## On the relationship between bisimulation and combinatorial filter reduction

Hazhar Rahmani and **Jason M. O'Kane**

In *Proc. IEEE International Conference on Robotics and Automation*

2018
**Abstract**
Combinatorial filters are discrete structures for modeling and reasoning
about robotic systems. Such filters are of interest not only because of the
potential for reduction of the computational power needed to execute the
filter, but also for the insight they can sometimes provide into the
information requirements of certain robotic tasks. It is known that the
filter minimization problem —that is, for a given filter, to find a
combinatorial filter with the minimal number of states among all filters
with equivalent behavior— is NP-hard. Intuition might suggest that the
well-known notion of bisimulation might be of direct use for this
minimization problem. Indeed, the bisimilarity relation —the union of all
bisimulation relations over the state space of the original filter— is an
equivalence relation, and one might attempt to reduce a filter by merging
states that are equivalent under this relation.
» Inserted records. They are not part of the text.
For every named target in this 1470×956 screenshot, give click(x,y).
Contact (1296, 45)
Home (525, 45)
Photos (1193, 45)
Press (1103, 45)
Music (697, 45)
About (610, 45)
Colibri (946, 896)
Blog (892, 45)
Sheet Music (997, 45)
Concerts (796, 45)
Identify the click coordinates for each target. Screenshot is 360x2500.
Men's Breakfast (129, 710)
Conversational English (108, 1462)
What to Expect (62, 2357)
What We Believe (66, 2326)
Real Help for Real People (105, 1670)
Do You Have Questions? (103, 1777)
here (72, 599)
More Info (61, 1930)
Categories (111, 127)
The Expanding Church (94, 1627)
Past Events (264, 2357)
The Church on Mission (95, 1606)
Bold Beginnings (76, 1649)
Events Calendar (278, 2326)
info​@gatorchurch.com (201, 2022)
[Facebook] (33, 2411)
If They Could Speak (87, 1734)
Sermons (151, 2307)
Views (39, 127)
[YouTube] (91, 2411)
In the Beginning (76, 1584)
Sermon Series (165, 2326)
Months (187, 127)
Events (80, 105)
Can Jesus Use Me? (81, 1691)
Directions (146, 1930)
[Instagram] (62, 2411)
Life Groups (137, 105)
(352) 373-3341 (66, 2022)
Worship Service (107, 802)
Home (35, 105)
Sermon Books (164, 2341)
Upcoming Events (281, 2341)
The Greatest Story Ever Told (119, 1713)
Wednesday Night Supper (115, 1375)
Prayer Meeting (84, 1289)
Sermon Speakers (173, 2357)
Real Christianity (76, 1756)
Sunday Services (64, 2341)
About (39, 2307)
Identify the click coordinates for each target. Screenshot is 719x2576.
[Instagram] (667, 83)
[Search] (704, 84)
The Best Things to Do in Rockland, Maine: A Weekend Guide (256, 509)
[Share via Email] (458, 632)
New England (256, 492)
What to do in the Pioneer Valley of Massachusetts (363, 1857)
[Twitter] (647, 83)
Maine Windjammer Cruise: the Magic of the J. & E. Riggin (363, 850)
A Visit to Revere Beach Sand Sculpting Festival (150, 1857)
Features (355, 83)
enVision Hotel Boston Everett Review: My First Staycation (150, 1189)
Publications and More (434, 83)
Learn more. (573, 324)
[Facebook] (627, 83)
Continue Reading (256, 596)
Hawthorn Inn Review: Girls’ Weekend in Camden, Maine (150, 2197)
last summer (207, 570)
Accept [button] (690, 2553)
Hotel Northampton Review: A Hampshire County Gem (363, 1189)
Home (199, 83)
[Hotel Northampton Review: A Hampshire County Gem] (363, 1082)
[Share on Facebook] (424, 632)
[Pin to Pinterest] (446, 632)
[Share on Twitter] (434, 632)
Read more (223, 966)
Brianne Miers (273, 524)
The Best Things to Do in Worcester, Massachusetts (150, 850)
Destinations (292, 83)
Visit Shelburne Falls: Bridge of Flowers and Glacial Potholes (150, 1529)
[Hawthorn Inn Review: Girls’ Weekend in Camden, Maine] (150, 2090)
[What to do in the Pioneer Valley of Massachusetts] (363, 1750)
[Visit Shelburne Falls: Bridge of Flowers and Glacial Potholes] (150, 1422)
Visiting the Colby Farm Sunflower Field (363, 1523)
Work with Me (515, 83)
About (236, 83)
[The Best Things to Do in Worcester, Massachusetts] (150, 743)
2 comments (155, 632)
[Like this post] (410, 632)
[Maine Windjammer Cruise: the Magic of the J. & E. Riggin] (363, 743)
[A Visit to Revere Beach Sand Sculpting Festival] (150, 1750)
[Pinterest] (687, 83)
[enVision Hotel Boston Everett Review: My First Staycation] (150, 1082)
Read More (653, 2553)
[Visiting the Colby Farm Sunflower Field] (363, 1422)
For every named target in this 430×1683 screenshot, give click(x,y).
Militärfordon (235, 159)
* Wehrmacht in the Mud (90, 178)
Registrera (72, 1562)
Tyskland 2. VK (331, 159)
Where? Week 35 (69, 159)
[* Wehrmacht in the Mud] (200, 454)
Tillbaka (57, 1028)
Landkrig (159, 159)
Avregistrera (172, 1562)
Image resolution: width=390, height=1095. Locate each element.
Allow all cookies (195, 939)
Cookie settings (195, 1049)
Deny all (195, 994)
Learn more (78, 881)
This paper studies this
relationship between bisimulation and combinatorial filter reduction.
Specifically, we show that every filter minimization problem can be solved
by computing a quotient of the input filter with some relation, but that
for some filters, the bisimilarity relation is not the correct relation for
this purpose. We also characterize the result of the bisimulation quotient
operation as the solution to a different, stricter filter minimization
problem, and identify several classes of filters for which a variant of
bisimulation, called compatibility, can be used to minimize filters in
polynomial time.

@inproceedings{RahOKa18,
author = {Hazhar Rahmani and Jason M. O'Kane},
booktitle = {Proc. IEEE International Conference on Robotics and
Automation},
title = {On the relationship between bisimulation and combinatorial
filter reduction},
year = {2018}
}

*Last updated 2024-05-02.*